Maximus also has major contracts with the federal government to provide assistance to those seeking to enroll in Medicare, the government health insurance program for seniors and those with disabilities, as well as those looking to sign up for individual health insurance plans offered on state marketplace exchanges created under Democrats’ 2010 health care law, the Affordable Care Act.
Some people formerly on Medicaid will move to exchange-based plans, which will almost certainly result in substantially higher out-of-pocket costs.
In May, Maximus laid off seven hundred workers from its Medicare and marketplace call centers where workers were seeking to unionize with the Communications Workers of America (CWA) union. The move led CWA to file an unfair labor practice charge with the National Labor Relations Board and launch a petition to pressure secretary of Health and Human Services Xavier Becerra to investigate Maximus’s labor practices.

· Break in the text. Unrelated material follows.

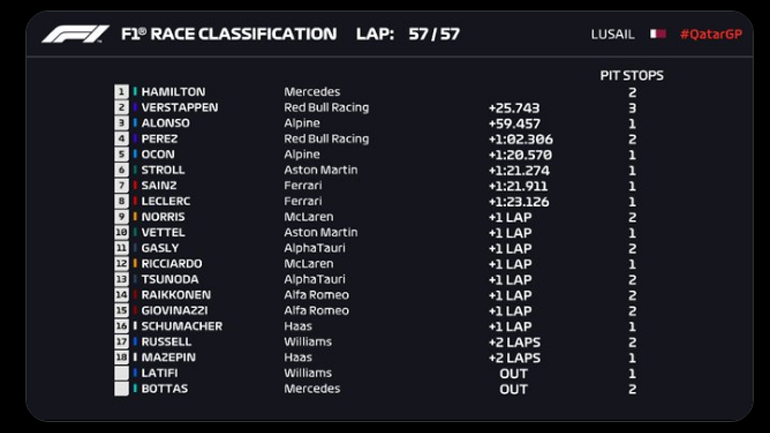Click the blank position box beside Latifi

(122, 373)
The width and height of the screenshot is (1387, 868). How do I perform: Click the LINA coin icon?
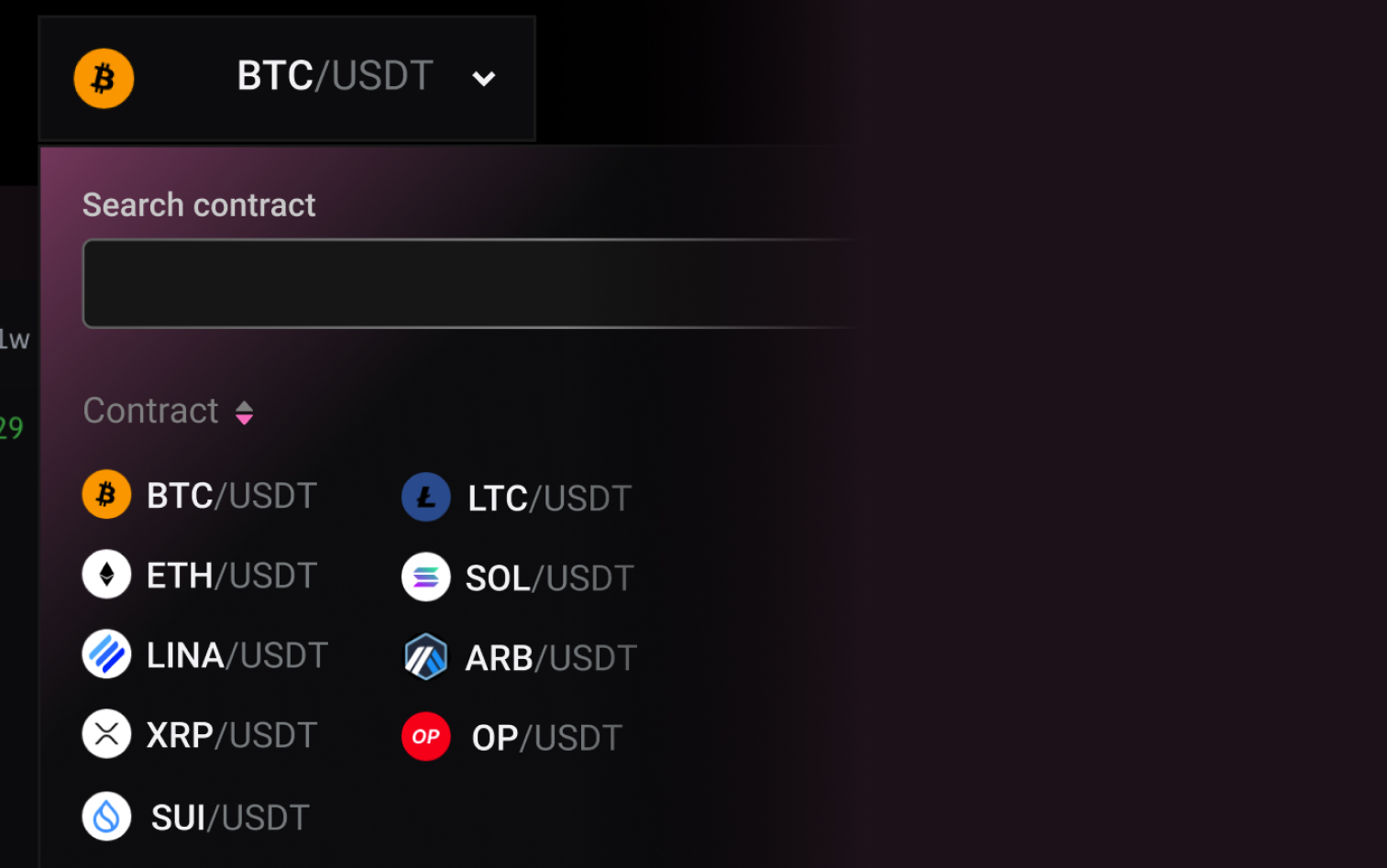(x=106, y=654)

Meanwhile, Maximus’s government contracts to do such work have continued to expand under the Biden administration, despite the fact that Joe Biden pledged in his 2020 campaign that “I intend to be the most pro-union president leading the most pro-union administration in American history.” In September 2022, Maximus was awarded a $6.6-billion contract from the Centers for Medicare and Medicaid Services (CMS).
Samira Burns, a spokesperson for the Health and Human Services Department, which includes CMS, told the Lever that the department has initiated a request for information process with contractors like Maximus as part of a broader consideration of whether or not to improve labor standards in contracts with such companies.
Editor’s note: The author is a member of the NewsGuild-CWA and was a researcher for CWA from 2016 through 2018.